You are viewing a plain text version of this content. The canonical link for it is here.
Posted to dev@celix.apache.org by Pepijn Noltes <pe...@gmail.com> on 2022/02/08 15:23:41 UTC

C++17 headers and next release

Hi All,

It has been a while since the last Celix release and I think it is time to
prepare for the next release.

One of the recent changes is that Celix now also has C++ support.
The C++ support is done by a header-only C++17 implementation that is built
on top of the Celix C framework and utils libraries.
A benefit of a header-only C++ implementation is that the Celix
framework and utils libraries can be kept pure C libraries and thus no
unwanted C++ dependency is introduced for C only users.

The reason why I did not propose a release earlier, also has to do with C++
support and specifically which version of C++ (C++11, C++14, C++17 or maybe
even C++20) to support.
Releasing a new Celix version earlier could have meant we were "stuck" with
C++11 or we needed to release a major (backwards incompatible) update.

Another change is that celix now handles all service registration, service
un-registration, service tracker start and service tracker stop events on a
single Celix event thread.
This was done to be able to prevent multithreading programming for users in
certain situations.

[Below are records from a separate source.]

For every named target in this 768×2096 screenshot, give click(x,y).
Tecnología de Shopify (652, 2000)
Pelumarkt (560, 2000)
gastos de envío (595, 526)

Please note that this is a deviation from the OSGi
spec.

Additionally to new features in the framework and utils libraries, there
are also other new features:
 - Celix::Promise library. This is an implementation and adaptation of the
OSGi Promises specification [1]. Note this lib is still experimental.
 - Celix::PushStreams library. This is an implementation and adaptation of
the OSGi Push Stream specification [2]. Note this lib is still experimental.
 - Celix::ShellCxx bundle. A C++ implementation of the Celix::shell which
also supports a C++ Shell Command interface.
 - C++ Remote Service Admin bundles. A set of bundles which is an
implementing and adaptation of the OSGi Remote Service Admin specification
[3].
 - Support for multiple cmake build types (Debug, RelWithDebInfo)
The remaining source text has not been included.